On a function or file-level variable, static makes it file-local. It won’t be exported as a symbol for use by other source files.

static can also be used on a local variable, which makes the variable persist between calls to that function. You can think of this like a global variable that is scoped to only one function. This can be useful to compute and store data for reuse by subsequent calls; but remember, this comes with the usual caveats of global/shared state, such as clashing with multiple threads or with recursion.

(It can seem like it has multiple meanings, since in a global scope it seems to reduce the scope of the variable, but in a function scope it increases it. Really what it’s doing in both cases is making them file-linked.)

The struct method pattern

If you learned a more featureful language before C, you might find it hard to visualise how to translate that knowledge. Here’s a common idiom which resembles object-oriented programming: the “struct method.” You write functions which accept pointers to structs to alter them or get properties:

typedef struct {
    int x;
    int y;
} vec2;

void vec_add(vec2 *u, const vec2 *v) {
    u->x += v->x;
    u->y += v->y;
}

int vec_dot(const vec2 *u, const vec2 *v) {
    return u->x * v->x + u->y * v->y;
}

You can’t extend structs or do anything really OO-like, but it’s a useful pattern to think with.

const

Declaring a variable or parameter of type T as const T means, roughly, that the variable cannot be modified. This means that it can’t be assigned to, and also that it can’t be changed if T is a pointer or array type.

You can cast T to const T, but not vice versa.

It’s a good habit to declare pointer parameters to functions as const by default, and only omit it when you need to modify them.

Platforms and standard APIs

When you pull in #include <some_header.h> it’s hard to conceptualise what you’re depending on. It will be from one of the following:

  • The standard C library (abbr. “stdlib”). Examples: stdio.h, stdlib.h, error.h
    • This is part of the language specification, and should be implemented by all compliant platforms and compilers. Very safe to depend on.
    • https://en.cppreference.com/w/c/header
  • POSIX, a standard for operating system APIs. Examples: unistd.h, sys/time.h
  • A non-standard operating system interface:
  • A third-party library, installed in a standard location.

It can be a good idea to interface with your more platform-specific code through a platform-neutral header file so it can be implemented in different ways. Lots of popular C libraries are basically just unified, well-designed abstractions over platform-specific functionality.

Integers

Integers are very cursed in C. Writing correct code takes some care:

Sizes

All integer types have a defined minimum size. On common platforms, some are larger than their minimum size, such as int, which is 32-bit on Windows, macOS, and Linux, despite being minimum 16-bit. When writing portable code, you must assume integers can never go above their minimum size.

If you want exact control over integer sizes, you can use the standard types in stdint.h, like int32_t, uint64_t, etc. There are also _least_t and _fast_t types.

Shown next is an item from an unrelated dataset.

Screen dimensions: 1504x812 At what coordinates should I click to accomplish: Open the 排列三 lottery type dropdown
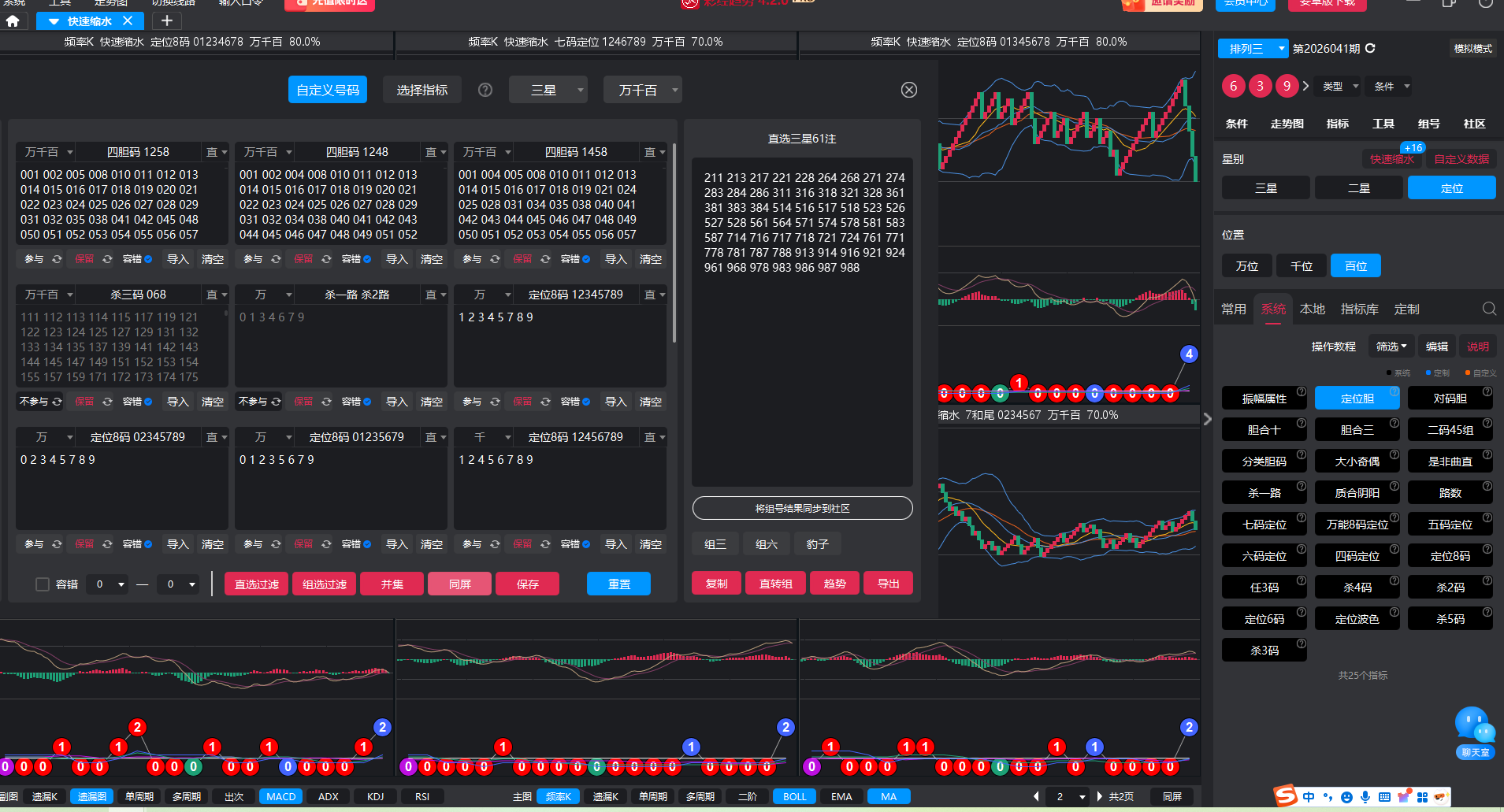click(x=1253, y=49)
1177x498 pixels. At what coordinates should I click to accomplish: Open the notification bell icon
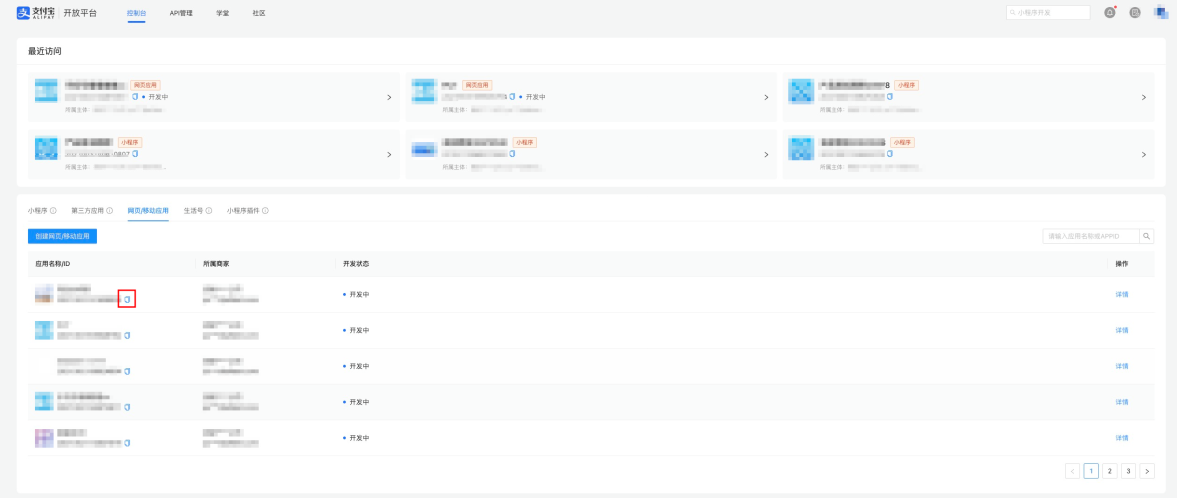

Should you use these well-specified types everywhere you can? I must admit I’m torn on this question, but the more I think about it, the more I think you should—there are no downsides.2 The only reason you really shouldn’t is when making an API which has to interface with very old C89 compilers which lack stdint.h. There’s also an argument for considering what the type communicates to the reader and whether the size is actually important; however by using standard types like int you are still implicitly relying on a certain size. It’s probably no worse, yet clearer, to use int16_fast_t or something over int. (However, typically no one does this, including me!)

Arithmetic and promotion

Arithmetic in C is subject to many bizarre rules which can give unexpected or unportable results. Integer promotions are especially important to be aware of.

See Nayuki’s summary of C integer rules.

char signedness

All other integer types default to signed, but bare char can be signed or unsigned, depending on the platform. As such, it’s only portable when used for strings; specify the sign too if you want a small/minimum-8-bit3 number.

Macros vs const variables

To define simple constant values, you have two choices:

static const int my_constant = 5;
// or
#define MY_CONSTANT 5

The difference is that the former is a real variable and the latter is a copy-pasted inline expression.

  • Unlike variables, you can use macros in contexts where you need a “constant expression,” like array lengths or switch statement cases.
  • Unlike macros, you can get a pointer to a variable.

Having constants actually be “constant expressions” is very useful and hence they should usually be defined as macros. Variables are better for larger or more complex values like struct instances.

If your constant is an integer, you have a third, better option, the “bare enum”:

enum {
    MY_CONSTANT = 5
}

This defines a constant expression in C, not in the pre-processor, so it can be more easily seen by debuggers etc.

In C23, you can optionally give explicit “underlying type” to an enum:

enum : size_t {
    BUFFER_LENGTH = 1024
}

Macros vs inline functions

Macros can have parameters, which can then expand to C code.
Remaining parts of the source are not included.